Caryl Phillips' new book Foreigners is a hybrid of reportage, fiction, and historical fact that tells the stories of three black men whose lives speak resoundingly to the place and role of the foreigner in English society.
Together Caryl Phillips and Ian Buruma will discuss notions of identity, belonging, race, class, anti-semitism, and faith and Islam, which affect present-day Europe, reflecting on how these issues are examined in literature and the broader culture- New York Public Library
Bio
Ian Buruma
Ian Buruma is an Anglo-Dutch writer and academic. Much of his work focuses on Asian culture, particularly that of 20th-century Japan.
He was born in the Netherlands, to a Dutch father and English Jewish mother. He studied Chinese literature and then Japanese film at Nihon University in Tokyo. He has held a number of editorial and academic positions and has contributed numerous articles to the New York Review of Books.
He has held fellowships at the Woodrow Wilson International Center for Scholars, Washington, D.C and St. Antony's College, Oxford. In 2003, he became Luce Professor of Democracy, Human Rights & Journalism at Bard College, New York.
Caryl Phillips
Caryl Phillips was born in St.Kitts and came to Britain as a baby. He grew up in Leeds, and studied English Literature at Oxford University.
Phillips began writing for the theatre. His plays include Strange Fruit (1980), Where There is Darkness (1982) and The Shelter (1983).

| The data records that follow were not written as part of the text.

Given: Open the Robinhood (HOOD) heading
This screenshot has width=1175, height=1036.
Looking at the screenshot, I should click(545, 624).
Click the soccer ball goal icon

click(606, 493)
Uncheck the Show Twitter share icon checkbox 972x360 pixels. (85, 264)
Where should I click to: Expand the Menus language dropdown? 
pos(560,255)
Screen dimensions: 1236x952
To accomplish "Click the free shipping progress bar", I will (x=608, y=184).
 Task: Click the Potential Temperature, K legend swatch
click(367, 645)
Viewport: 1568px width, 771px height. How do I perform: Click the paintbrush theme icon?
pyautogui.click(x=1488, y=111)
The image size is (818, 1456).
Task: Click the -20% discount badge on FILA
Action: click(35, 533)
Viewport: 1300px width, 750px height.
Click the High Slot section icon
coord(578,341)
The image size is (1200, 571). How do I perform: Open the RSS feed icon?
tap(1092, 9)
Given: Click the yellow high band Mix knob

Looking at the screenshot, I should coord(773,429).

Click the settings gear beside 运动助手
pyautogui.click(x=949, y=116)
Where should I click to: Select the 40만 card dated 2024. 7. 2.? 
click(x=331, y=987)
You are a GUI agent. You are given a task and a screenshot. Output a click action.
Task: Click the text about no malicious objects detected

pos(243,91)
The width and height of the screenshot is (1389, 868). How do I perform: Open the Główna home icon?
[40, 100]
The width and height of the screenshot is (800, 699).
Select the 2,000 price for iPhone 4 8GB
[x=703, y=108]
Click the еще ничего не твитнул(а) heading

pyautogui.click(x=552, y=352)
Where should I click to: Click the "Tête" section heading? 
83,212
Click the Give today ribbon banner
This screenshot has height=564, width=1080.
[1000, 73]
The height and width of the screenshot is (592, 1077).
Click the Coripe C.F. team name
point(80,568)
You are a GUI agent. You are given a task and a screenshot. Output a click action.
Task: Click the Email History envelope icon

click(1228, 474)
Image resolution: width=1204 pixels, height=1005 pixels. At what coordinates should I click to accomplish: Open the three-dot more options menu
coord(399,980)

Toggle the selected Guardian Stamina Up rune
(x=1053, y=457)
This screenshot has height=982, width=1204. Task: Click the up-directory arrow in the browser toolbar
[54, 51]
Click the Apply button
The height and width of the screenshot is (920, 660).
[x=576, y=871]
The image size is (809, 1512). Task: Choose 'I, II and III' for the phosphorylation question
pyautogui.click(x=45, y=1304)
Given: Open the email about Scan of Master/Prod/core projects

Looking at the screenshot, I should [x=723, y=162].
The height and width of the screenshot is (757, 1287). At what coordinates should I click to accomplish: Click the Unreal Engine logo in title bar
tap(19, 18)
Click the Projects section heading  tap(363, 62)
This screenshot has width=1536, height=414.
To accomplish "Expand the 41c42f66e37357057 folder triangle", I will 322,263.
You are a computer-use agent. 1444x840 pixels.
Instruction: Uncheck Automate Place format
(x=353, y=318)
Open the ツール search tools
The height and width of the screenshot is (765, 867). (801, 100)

He won the BBC Giles Cooper Award for Best Radio Play of the year with The Wasted Years (1984).
He has written many dramas and documentaries for radio and television, including, in 1996, the three-hour film of his own novel The Final Passage. He wrote the screenplay for the film Playing Away (1986), and his screenplay for the Merchant Ivory adaptation of V.S.Naipaul's The Mystic Masseur (2001) won the Silver Ombu for best screenplay at the Mar Del Plata film festival in Argentina.
His novels are: The Final Passage (1985), A State of Independence (1986), Higher Ground (1989), Cambridge (1991), Crossing the River (1993), The Nature of Blood (1997), A Distant Shore (2003) and Dancing in the Dark (2005). His non-fiction includes The European Tribe (1987), The Atlantic Sound (2000), and A New World Order (2001).
He is the editor of two anthologies: Extravagant Strangers: A Literature of Belonging (1997) and The Right Set: An Anthology of Writing on Tennis (1999). His work has been translated into over a dozen languages.
He was named Sunday Times Young Writer of the Year in 1992 and was on the 1993 Granta list of Best of Young British Writers. His literary awards include the Martin Luther King Memorial Prize, a Guggenheim Fellowship, a British Council Fellowship, a Lannan Foundation Fellowship, and Britain's oldest literary award, the James Tait Black Memorial Prize for Crossing the River, which was also shortlisted for the 1993 Booker Prize.
A Distant Shore won the 2004 Commonwealth Writers Prize; Dancing in the Dark won the 2006 PEN/Beyond the Margins Award. He is a fellow of the Royal Society of Literature.
He has taught at universities in Ghana, Sweden, Singapore, Barbados, India, and the United States, and in 1999 was the University of the West Indies Humanities Scholar of the Year. In 2002-03, he was a fellow at the Centre for Scholars and Writers at the New York Public Library.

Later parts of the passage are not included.